Saved data entries
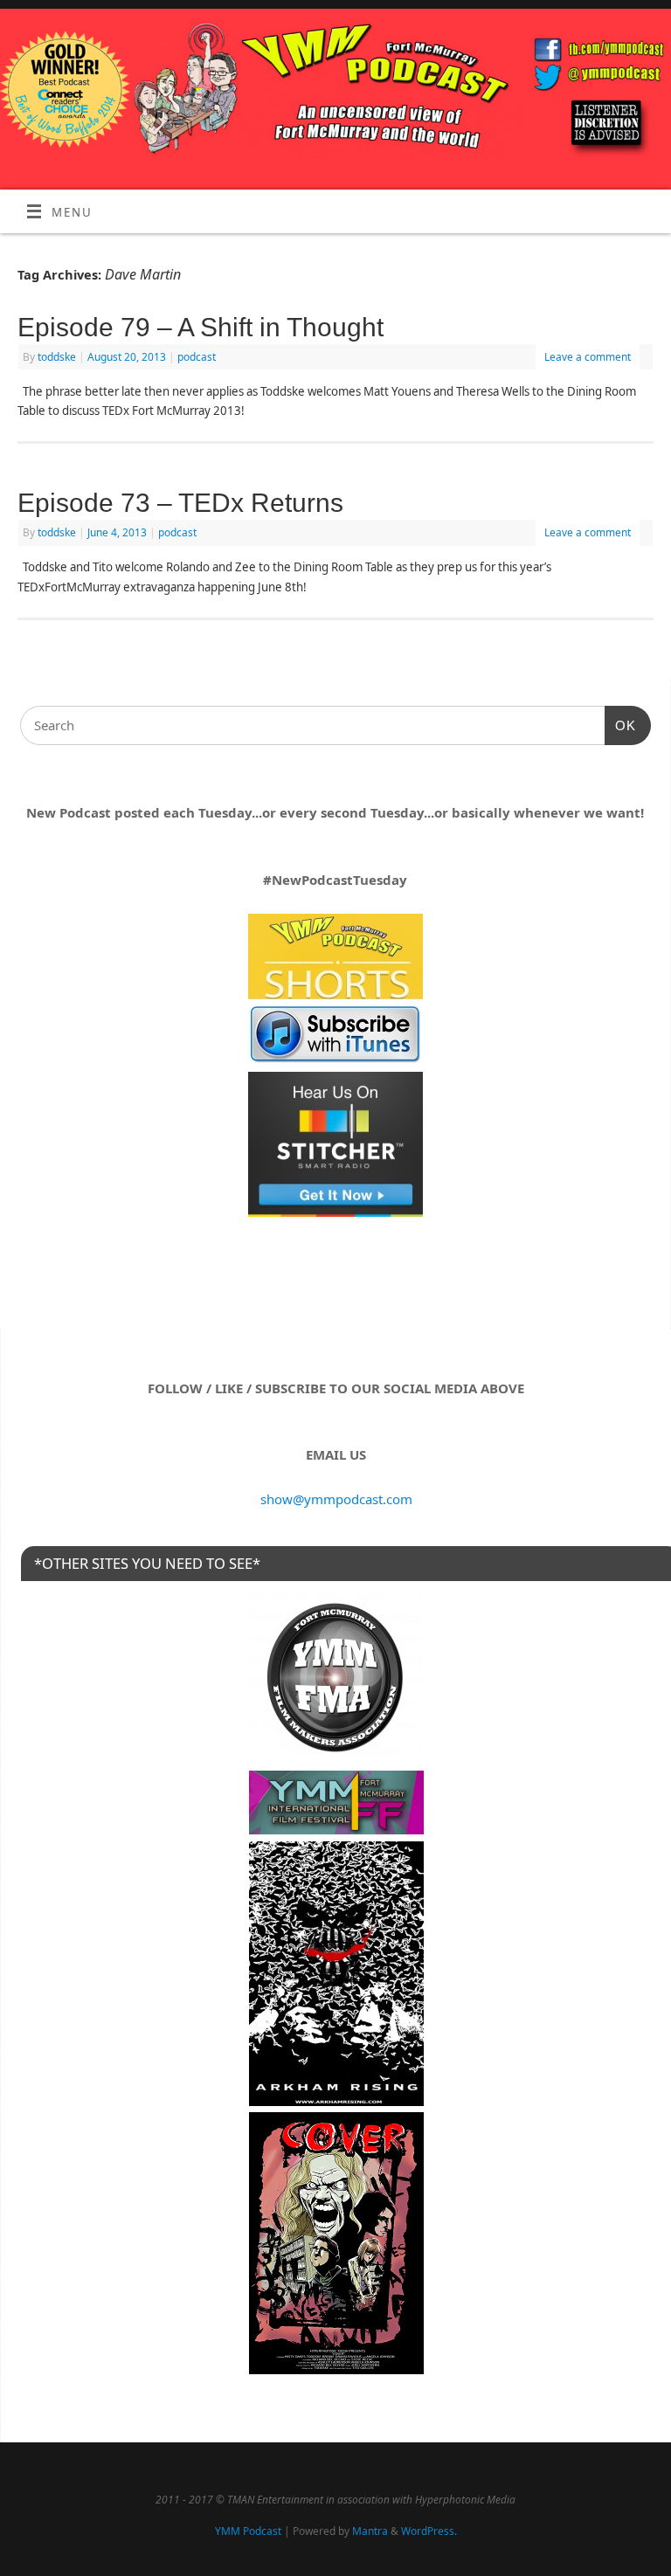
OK (620, 725)
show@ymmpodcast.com (336, 1499)
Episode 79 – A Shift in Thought (200, 327)
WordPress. (429, 2531)
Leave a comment (587, 356)
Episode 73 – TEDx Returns (180, 502)
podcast (196, 356)
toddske (57, 356)
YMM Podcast (248, 2531)
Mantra (370, 2531)
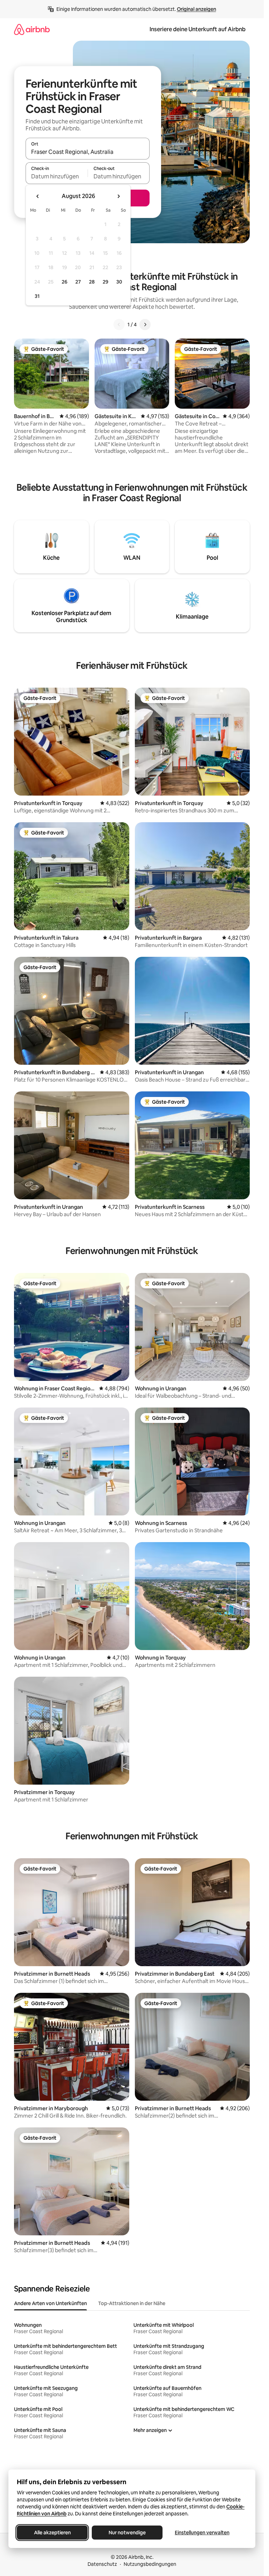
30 (119, 282)
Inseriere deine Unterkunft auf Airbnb (198, 29)
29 (105, 282)
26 (64, 282)
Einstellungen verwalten (202, 2532)
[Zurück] (119, 324)
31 (37, 296)
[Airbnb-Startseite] (32, 29)
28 (92, 282)
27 (78, 282)
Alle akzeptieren (52, 2532)
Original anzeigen (196, 9)
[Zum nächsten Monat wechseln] (118, 196)
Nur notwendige (127, 2532)
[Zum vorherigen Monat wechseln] (38, 196)
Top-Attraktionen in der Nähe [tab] (131, 2303)
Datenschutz (102, 2564)
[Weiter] (145, 324)
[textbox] (56, 176)
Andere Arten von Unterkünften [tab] (50, 2303)
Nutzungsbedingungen (150, 2564)
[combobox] (87, 152)
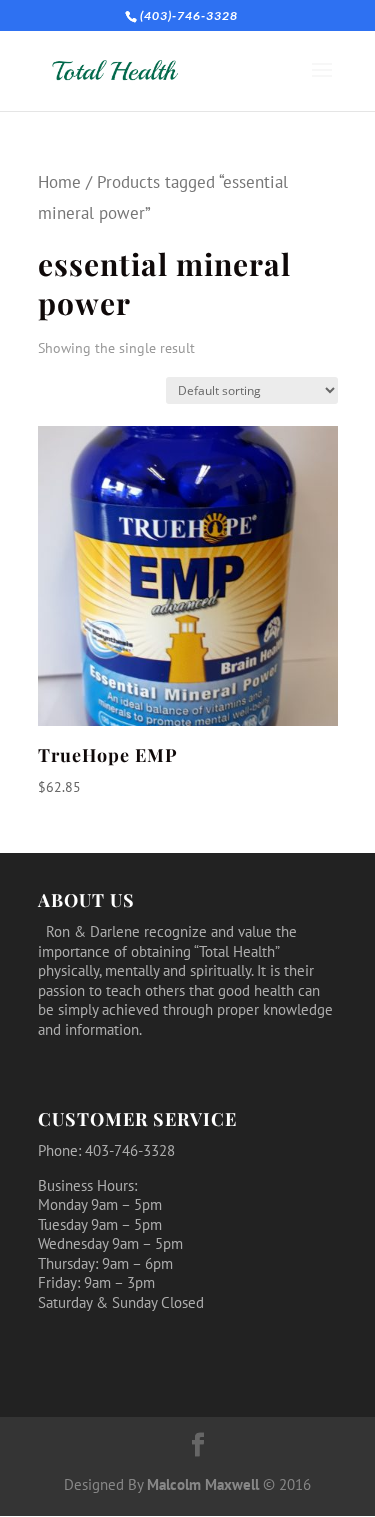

§ Problem requirements: Reproduce every line from the entries that holds the word "Monat".

§ Written solution:
[Zum nächsten Monat wechseln] (118, 196)
[Zum vorherigen Monat wechseln] (38, 196)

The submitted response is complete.